Maybe it is fear, but if you decided to get married, than started having second thoughts, you have to think well. It may be nothing, just the excitement. However, it can be a sign for a more important thing. Many people regret not to listen to these second thoughts and married anyway and divorced later. No one can tell you about your feelings. Look inside you. Take a deep look at to the person next to you. Does s/he make you laugh, do you want to have sex with him/her, do you adore her/him? Everyone has a different style of loving. Choose yours, think about the things that really matter. If there is no problem go and get married, if there is RUN!

What should you do?

I think you have to do some inner work to figure out whether your feelings are caused by fear or there is a bigger issue? Maybe you are running from yourself because you do not want to ruin your wedding? This was what I had done before my first marriage. I loved the guy, as a friend. He made me laugh sometimes, but it was not so important to me, as I later understood. I had a feeling that we would not last long. But instead of trusting that feeling, I suppressed my self, I rationalized my feelings and spent four years in oblivion which was totally unnecessary. One thing I should do was to say: I am sorry, I don't love you enough.

So I want to warn young people, don't say "I do" unless you are absolutely sure. Beware of the rationalizations you make. Listen to your feelings.

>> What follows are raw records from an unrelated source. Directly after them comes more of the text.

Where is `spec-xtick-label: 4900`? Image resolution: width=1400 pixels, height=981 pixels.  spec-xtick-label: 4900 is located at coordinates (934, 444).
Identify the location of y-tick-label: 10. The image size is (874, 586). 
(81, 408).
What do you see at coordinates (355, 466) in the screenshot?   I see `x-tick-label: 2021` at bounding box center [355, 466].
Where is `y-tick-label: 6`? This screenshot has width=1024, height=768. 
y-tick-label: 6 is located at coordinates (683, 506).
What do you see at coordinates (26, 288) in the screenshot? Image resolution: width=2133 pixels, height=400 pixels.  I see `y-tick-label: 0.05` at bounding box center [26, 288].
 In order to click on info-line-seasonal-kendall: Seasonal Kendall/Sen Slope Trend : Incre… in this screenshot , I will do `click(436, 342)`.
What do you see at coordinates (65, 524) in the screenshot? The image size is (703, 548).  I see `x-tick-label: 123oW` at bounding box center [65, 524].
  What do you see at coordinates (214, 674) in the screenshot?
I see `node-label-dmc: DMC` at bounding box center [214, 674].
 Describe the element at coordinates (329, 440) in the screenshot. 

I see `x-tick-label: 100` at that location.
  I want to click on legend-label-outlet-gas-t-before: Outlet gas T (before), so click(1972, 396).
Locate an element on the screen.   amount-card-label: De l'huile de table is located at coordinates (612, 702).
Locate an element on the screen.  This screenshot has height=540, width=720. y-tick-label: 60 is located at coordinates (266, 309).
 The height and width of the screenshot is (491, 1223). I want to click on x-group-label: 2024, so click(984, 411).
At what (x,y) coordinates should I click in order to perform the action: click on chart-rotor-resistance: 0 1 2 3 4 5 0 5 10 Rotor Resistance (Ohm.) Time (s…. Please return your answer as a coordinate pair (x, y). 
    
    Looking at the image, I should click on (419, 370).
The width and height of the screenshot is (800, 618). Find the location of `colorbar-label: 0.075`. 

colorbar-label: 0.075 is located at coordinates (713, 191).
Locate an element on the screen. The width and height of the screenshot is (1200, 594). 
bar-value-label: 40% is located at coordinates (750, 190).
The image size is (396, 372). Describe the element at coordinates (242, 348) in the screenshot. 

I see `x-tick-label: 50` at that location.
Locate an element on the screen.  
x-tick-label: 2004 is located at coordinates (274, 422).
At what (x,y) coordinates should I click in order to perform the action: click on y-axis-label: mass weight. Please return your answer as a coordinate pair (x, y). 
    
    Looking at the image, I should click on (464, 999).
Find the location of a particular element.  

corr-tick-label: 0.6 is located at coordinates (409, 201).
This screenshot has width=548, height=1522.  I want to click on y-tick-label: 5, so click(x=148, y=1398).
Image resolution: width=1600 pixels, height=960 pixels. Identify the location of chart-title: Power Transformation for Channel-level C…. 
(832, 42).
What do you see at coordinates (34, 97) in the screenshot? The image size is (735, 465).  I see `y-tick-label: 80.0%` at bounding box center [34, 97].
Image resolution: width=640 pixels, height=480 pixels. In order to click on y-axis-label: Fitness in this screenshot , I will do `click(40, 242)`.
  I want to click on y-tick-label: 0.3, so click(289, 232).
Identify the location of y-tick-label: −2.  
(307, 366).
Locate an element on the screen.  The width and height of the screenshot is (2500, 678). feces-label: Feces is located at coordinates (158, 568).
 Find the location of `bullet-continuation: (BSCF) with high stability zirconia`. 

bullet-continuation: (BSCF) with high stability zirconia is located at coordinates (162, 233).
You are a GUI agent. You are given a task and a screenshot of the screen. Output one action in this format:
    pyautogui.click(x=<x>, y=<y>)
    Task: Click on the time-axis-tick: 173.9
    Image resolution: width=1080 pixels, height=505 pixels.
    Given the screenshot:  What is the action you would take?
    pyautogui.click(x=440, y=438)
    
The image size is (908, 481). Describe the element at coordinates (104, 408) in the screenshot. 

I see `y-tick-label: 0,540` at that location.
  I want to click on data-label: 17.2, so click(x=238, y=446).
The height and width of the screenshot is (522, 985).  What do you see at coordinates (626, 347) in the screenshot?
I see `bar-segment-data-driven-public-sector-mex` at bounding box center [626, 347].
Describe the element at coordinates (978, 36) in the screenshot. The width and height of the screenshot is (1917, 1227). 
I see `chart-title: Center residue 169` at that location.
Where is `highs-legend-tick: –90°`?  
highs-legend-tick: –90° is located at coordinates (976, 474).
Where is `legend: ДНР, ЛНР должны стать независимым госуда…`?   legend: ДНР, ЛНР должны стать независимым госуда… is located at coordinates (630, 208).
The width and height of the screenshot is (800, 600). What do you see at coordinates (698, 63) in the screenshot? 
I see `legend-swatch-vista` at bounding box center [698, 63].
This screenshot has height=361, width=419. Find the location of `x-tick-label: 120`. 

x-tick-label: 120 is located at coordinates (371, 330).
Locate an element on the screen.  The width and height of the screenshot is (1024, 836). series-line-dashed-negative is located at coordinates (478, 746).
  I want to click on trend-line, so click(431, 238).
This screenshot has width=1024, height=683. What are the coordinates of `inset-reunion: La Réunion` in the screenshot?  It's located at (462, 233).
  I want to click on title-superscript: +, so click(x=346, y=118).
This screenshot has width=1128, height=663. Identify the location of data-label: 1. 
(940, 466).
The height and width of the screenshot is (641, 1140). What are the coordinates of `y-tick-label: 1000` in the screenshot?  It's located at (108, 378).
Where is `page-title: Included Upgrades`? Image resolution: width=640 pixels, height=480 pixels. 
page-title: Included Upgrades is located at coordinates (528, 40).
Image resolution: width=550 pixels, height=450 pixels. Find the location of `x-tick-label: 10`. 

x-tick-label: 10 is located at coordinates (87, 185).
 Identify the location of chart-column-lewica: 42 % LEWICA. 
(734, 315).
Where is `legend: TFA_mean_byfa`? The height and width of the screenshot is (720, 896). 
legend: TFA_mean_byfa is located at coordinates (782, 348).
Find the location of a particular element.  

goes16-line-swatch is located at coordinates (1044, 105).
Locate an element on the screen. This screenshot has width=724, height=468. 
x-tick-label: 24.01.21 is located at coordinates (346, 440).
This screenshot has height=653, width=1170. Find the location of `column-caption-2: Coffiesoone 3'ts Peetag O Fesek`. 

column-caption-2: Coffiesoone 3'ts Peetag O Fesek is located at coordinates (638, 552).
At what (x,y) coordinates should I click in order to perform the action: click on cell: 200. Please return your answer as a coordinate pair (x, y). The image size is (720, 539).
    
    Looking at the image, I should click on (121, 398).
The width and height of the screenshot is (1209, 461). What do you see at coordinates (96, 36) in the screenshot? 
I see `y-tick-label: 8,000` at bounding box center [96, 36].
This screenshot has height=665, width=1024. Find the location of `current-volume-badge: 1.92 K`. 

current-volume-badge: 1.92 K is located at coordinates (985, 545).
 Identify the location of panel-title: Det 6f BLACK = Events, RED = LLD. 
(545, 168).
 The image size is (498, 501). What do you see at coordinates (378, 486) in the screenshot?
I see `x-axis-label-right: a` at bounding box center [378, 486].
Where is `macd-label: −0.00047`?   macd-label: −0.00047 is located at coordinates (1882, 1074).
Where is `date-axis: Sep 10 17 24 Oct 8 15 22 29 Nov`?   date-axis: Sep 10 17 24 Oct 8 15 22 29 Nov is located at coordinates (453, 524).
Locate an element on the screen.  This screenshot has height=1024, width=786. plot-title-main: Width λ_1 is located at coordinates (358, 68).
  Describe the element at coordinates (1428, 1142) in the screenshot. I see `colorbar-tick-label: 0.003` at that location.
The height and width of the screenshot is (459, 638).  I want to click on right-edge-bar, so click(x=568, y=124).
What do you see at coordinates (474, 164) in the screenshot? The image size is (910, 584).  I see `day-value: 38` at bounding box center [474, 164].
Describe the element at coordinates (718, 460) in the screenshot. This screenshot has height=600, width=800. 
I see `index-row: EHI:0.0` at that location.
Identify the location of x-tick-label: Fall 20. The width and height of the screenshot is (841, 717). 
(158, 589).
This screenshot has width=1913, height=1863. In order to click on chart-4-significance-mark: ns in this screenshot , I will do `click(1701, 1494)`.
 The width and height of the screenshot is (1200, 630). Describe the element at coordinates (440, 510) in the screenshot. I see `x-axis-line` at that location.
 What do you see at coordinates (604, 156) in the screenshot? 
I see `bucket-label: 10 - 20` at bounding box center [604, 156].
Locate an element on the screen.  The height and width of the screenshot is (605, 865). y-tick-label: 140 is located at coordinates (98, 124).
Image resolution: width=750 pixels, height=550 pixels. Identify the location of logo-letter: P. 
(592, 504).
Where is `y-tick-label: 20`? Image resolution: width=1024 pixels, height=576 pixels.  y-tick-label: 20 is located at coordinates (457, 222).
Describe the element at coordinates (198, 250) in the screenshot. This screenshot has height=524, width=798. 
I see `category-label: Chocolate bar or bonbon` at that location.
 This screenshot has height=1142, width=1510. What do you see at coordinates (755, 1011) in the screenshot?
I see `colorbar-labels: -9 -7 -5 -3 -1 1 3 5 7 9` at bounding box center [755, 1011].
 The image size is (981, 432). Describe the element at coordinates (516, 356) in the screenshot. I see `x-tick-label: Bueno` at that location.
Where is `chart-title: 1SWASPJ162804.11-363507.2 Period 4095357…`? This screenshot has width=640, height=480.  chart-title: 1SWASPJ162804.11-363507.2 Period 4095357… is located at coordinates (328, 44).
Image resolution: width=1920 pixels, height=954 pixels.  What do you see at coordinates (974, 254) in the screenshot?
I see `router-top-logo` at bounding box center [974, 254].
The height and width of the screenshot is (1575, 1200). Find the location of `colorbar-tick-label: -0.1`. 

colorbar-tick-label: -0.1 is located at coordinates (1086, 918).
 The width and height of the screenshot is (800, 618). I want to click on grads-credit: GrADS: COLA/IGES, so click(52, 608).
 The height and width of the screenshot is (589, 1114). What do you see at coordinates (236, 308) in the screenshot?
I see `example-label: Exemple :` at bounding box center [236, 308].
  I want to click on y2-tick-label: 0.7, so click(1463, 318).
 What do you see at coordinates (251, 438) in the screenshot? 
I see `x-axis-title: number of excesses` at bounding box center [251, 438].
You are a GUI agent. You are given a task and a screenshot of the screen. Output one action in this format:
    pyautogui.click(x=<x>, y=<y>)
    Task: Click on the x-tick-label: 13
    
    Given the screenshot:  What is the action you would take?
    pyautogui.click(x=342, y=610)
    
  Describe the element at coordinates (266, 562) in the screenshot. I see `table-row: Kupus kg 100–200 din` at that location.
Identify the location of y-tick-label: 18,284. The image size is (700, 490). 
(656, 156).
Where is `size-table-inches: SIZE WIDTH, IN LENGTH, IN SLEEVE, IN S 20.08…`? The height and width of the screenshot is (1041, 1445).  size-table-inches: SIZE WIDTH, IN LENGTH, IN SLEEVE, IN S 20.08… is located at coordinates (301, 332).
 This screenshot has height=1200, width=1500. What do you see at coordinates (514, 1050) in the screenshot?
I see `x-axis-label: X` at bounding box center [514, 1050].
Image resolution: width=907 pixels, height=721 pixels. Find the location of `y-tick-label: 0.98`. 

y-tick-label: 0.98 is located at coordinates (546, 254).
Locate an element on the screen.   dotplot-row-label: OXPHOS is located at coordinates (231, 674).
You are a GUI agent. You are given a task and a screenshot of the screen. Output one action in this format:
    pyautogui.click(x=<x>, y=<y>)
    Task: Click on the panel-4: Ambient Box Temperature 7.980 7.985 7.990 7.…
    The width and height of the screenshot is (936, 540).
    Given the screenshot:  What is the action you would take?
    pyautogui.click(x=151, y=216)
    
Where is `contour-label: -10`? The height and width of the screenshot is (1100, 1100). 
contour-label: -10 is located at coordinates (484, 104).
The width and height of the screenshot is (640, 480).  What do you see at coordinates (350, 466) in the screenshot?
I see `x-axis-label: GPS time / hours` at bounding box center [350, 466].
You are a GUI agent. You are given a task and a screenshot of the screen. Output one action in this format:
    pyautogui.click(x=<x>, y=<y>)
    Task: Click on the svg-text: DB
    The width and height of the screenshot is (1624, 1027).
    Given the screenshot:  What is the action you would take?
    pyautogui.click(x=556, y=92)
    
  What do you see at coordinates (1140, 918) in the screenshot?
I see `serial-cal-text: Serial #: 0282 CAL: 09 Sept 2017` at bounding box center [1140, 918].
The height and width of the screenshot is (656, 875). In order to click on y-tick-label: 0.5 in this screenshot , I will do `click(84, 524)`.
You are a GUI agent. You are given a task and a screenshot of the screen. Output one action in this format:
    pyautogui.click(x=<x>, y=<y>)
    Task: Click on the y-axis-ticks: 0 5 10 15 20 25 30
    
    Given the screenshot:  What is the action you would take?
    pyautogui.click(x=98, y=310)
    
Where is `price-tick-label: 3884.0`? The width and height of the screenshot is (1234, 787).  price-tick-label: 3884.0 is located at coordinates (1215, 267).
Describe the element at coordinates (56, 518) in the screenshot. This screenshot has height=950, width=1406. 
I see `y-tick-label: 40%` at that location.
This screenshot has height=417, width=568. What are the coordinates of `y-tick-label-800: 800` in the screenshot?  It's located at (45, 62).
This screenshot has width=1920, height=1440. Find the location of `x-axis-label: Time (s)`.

Is is Too Late to Change Plans?

It is never too late. Believe me, the best divorce is not as good as not marrying in the first place. I always respect people who run away from their own weddings. Think about the courage. All the people you love are there, but you take the risk and go! This is something I couldn't do so paid a high price. I do not say, wait until the end, do not ever wait. However, do not get married if you have serious doubts. Make sure first.